If you want technological examples, say someone calls someone else irrational
for basing their website off PHP instead of Ruby. Someone calls the printer
industry irrational for making it cheaper to buy a new printer than to buy ink
cartridges or that someone buys a new computer because their computer is
infested with malware instead of re-installing Windows. You could say those
are irrational choices, but the people who are making those choices probably
have reasons for doing so which may make sense to them. The person with PHP
may not know Ruby and would have to invest significant time in learning it.
The printer companies bottom line will make their decision rational to many.
The person buying a new computer may not have the skills to perform the task,
the local computer shop wants hundreds of dollars to do the work & the
computer is old.

So on the surface we say "that's irrational", but then later after learning
more, maybe our opinion would change to "that's actually rational".
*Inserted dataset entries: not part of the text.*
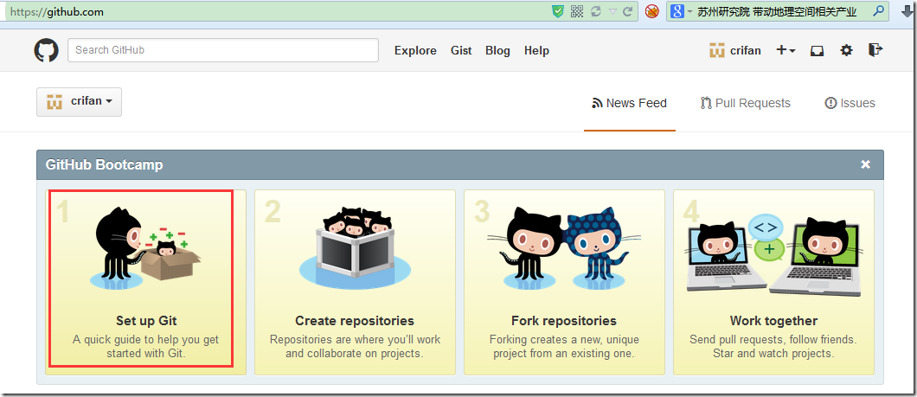Screen dimensions: 917x397
Task: Switch to the Issues tab
Action: 850,103
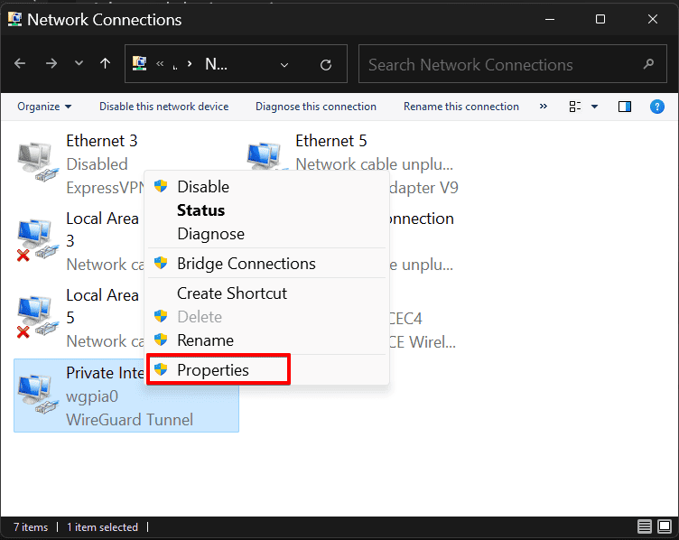Choose Properties from the context menu
Viewport: 679px width, 540px height.
[x=213, y=370]
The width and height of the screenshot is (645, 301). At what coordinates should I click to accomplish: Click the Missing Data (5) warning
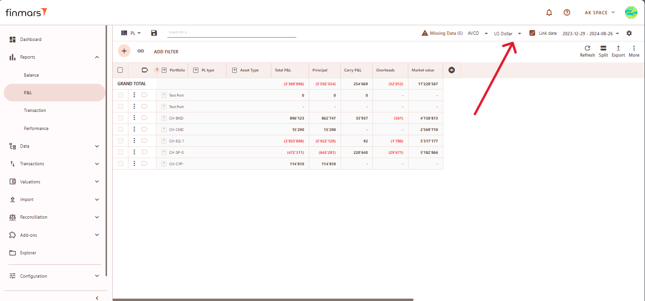(442, 33)
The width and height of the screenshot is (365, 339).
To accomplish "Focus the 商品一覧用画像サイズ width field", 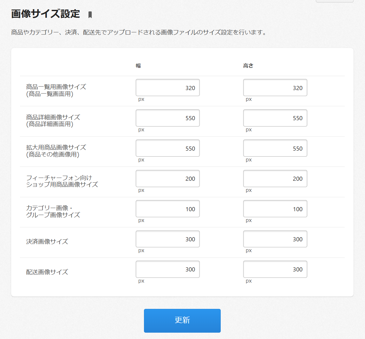I will pos(167,88).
Also this does bring up the point that we often have to make a choice on what
to do without the power of hindsight or with incomplete data. This can make
our choices look irrational to those who are not in our shoes.

------
theorique
This seems to be a very clear example of the contrasting effects of
entitlement versus gratitude.

Experience and research show that looking at examples of people with "more"
(for some definition of "more") and comparing your own lifestyle to that of
those people, is a recipe for resentment, envy, and frustration. These
emotions tend to work against a person experiencing happiness and inner peace.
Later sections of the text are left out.